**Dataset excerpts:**
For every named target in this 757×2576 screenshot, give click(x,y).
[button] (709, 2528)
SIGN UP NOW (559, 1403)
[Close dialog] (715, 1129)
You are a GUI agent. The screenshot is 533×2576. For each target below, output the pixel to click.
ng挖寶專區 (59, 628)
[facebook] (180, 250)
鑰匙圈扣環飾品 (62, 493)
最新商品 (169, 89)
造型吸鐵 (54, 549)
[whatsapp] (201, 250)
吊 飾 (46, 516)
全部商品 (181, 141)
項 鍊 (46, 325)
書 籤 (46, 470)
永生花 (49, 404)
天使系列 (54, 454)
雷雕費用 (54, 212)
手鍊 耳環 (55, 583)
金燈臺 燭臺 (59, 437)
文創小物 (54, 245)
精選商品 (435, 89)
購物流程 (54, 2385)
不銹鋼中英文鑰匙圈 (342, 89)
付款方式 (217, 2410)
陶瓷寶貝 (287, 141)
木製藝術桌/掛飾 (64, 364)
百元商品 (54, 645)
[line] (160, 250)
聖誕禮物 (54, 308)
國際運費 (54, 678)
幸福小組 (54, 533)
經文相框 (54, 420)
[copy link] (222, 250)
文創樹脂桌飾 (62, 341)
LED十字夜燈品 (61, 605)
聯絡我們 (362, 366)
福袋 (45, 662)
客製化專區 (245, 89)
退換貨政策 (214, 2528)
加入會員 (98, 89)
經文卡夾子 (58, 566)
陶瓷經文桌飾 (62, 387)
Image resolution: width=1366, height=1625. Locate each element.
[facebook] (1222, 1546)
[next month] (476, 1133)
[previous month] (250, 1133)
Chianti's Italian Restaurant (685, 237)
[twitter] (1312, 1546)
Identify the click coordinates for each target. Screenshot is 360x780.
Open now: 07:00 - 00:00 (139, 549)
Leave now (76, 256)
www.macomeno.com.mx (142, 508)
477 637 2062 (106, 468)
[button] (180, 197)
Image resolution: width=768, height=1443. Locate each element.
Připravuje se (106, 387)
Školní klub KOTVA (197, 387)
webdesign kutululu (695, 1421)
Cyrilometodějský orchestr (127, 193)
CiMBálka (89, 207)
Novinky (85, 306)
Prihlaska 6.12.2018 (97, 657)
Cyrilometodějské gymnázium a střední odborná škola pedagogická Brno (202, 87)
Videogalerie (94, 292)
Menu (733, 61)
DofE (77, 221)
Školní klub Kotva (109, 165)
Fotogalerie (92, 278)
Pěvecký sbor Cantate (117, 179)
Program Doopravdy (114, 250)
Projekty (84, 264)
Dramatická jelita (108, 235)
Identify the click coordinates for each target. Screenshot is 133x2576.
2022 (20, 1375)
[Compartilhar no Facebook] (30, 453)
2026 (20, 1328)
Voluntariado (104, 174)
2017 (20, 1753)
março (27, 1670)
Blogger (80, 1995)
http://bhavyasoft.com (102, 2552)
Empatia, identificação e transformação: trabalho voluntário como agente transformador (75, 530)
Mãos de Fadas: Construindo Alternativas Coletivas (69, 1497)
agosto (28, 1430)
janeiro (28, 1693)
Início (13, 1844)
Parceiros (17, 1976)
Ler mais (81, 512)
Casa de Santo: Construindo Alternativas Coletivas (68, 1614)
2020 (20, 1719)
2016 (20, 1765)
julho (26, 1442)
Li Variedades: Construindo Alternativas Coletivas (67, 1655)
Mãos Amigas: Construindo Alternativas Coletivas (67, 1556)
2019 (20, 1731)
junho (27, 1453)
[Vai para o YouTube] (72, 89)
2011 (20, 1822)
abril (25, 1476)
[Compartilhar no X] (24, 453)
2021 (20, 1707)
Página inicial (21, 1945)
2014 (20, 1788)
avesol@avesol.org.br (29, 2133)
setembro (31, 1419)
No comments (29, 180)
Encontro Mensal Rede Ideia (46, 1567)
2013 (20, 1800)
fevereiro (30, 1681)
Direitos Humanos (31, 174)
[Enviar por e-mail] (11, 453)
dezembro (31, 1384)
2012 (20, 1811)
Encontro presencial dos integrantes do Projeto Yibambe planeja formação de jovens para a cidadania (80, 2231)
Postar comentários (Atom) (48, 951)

**ACTIVITY:** In restating the data, begin at its first line, reproduce each line word for word, and conclude with the line that contains "幸福小組 (54, 533)".

**RESULT:**
For every named target in this 757×2576 screenshot, give click(x,y).
[button] (709, 2528)
SIGN UP NOW (559, 1403)
[Close dialog] (715, 1129)
You are a GUI agent. The screenshot is 533×2576. For each target below, output the pixel to click.
ng挖寶專區 (59, 628)
[facebook] (180, 250)
鑰匙圈扣環飾品 (62, 493)
最新商品 (169, 89)
造型吸鐵 (54, 549)
[whatsapp] (201, 250)
吊 飾 (46, 516)
全部商品 (181, 141)
項 鍊 (46, 325)
書 籤 (46, 470)
永生花 (49, 404)
天使系列 (54, 454)
雷雕費用 (54, 212)
手鍊 耳環 (55, 583)
金燈臺 燭臺 (59, 437)
文創小物 (54, 245)
精選商品 (435, 89)
購物流程 (54, 2385)
不銹鋼中英文鑰匙圈 (342, 89)
付款方式 (217, 2410)
陶瓷寶貝 (287, 141)
木製藝術桌/掛飾 (64, 364)
百元商品 (54, 645)
[line] (160, 250)
聖誕禮物 (54, 308)
國際運費 (54, 678)
幸福小組 (54, 533)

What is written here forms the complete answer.